**OBJECTIVE**
Lay out everything from the line containing "Where should I click to: Select" down to the end of the entries, that line included, as a JSON list of strings with one string per line and blank lines left out.
=== RECORDS PROVIDED ===
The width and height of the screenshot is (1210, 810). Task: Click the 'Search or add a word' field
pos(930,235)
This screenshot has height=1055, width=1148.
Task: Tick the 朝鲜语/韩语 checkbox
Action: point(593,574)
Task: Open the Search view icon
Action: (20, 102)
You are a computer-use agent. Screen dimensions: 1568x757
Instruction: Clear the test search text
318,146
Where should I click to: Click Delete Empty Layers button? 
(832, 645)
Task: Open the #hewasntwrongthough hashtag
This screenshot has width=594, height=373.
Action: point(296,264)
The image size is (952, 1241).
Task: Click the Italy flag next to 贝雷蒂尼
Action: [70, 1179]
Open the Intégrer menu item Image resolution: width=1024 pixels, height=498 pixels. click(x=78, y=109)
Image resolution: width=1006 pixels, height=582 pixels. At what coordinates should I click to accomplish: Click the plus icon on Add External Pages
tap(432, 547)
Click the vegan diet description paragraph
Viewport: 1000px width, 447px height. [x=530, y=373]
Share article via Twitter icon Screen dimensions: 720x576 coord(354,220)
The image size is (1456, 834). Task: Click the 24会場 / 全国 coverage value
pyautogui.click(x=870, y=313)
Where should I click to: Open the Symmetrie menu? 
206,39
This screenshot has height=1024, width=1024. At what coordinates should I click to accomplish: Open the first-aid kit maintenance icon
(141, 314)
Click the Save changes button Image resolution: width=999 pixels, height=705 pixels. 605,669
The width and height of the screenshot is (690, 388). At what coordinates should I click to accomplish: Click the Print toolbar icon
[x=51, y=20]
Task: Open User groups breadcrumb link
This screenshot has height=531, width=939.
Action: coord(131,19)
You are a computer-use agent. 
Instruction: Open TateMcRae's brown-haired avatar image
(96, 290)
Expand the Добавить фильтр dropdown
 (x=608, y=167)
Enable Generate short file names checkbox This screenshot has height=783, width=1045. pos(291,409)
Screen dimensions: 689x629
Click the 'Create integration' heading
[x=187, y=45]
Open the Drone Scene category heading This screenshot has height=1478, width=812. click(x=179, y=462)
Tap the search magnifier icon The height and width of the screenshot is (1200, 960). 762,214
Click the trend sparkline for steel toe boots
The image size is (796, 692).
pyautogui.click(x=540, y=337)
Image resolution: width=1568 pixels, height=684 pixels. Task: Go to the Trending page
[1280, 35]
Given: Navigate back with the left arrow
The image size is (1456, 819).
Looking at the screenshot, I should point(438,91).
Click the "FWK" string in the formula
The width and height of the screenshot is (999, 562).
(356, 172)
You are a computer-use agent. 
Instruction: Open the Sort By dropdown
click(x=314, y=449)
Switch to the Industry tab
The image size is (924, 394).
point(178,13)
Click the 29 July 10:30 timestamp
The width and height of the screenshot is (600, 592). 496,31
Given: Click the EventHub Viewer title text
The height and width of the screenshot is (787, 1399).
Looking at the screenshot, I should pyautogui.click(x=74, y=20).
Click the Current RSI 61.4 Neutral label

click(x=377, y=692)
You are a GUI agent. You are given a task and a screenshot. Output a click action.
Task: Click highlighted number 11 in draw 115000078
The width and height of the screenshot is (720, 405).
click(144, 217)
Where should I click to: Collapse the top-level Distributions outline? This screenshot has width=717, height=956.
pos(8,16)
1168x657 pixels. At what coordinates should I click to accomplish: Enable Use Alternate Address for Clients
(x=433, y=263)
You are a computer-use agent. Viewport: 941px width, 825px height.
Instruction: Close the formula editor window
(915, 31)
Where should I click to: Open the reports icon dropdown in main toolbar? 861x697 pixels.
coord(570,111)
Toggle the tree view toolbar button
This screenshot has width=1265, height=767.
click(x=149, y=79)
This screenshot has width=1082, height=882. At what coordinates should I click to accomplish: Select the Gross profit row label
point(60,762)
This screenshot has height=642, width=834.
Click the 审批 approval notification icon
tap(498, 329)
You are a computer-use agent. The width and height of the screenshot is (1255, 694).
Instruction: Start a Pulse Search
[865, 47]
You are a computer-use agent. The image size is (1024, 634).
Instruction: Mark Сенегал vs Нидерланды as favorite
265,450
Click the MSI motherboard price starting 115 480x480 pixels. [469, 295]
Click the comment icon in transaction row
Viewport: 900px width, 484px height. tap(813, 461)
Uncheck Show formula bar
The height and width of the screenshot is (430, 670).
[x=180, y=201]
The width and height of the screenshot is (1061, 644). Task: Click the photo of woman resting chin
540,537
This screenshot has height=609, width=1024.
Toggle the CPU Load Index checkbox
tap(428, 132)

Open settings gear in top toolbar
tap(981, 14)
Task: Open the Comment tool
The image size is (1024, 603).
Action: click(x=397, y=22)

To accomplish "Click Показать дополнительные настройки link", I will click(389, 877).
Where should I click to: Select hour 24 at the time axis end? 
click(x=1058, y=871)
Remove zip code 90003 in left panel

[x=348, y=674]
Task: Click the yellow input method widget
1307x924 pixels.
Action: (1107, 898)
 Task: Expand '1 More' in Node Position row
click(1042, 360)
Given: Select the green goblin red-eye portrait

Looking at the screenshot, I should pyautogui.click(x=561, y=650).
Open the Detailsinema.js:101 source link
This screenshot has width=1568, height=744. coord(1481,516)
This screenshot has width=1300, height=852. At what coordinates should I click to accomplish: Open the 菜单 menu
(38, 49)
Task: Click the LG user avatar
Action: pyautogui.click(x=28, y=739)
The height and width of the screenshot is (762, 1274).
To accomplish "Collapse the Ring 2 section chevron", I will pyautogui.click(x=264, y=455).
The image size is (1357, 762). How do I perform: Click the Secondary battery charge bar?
===
**ANSWER FOR THIS EXERCISE**
[
  "Where should I click to: Select hour 24 at the time axis end? ",
  "click(x=1058, y=871)",
  "Remove zip code 90003 in left panel",
  "[x=348, y=674]",
  "Task: Click the yellow input method widget",
  "1307x924 pixels.",
  "Action: (1107, 898)",
  " Task: Expand '1 More' in Node Position row",
  "click(1042, 360)",
  "Given: Select the green goblin red-eye portrait",
  "Looking at the screenshot, I should pyautogui.click(x=561, y=650).",
  "Open the Detailsinema.js:101 source link",
  "This screenshot has width=1568, height=744. coord(1481,516)",
  "This screenshot has width=1300, height=852. At what coordinates should I click to accomplish: Open the 菜单 menu",
  "(38, 49)",
  "Task: Click the LG user avatar",
  "Action: pyautogui.click(x=28, y=739)",
  "The height and width of the screenshot is (762, 1274).",
  "To accomplish \"Collapse the Ring 2 section chevron\", I will pyautogui.click(x=264, y=455).",
  "The image size is (1357, 762). How do I perform: Click the Secondary battery charge bar?"
]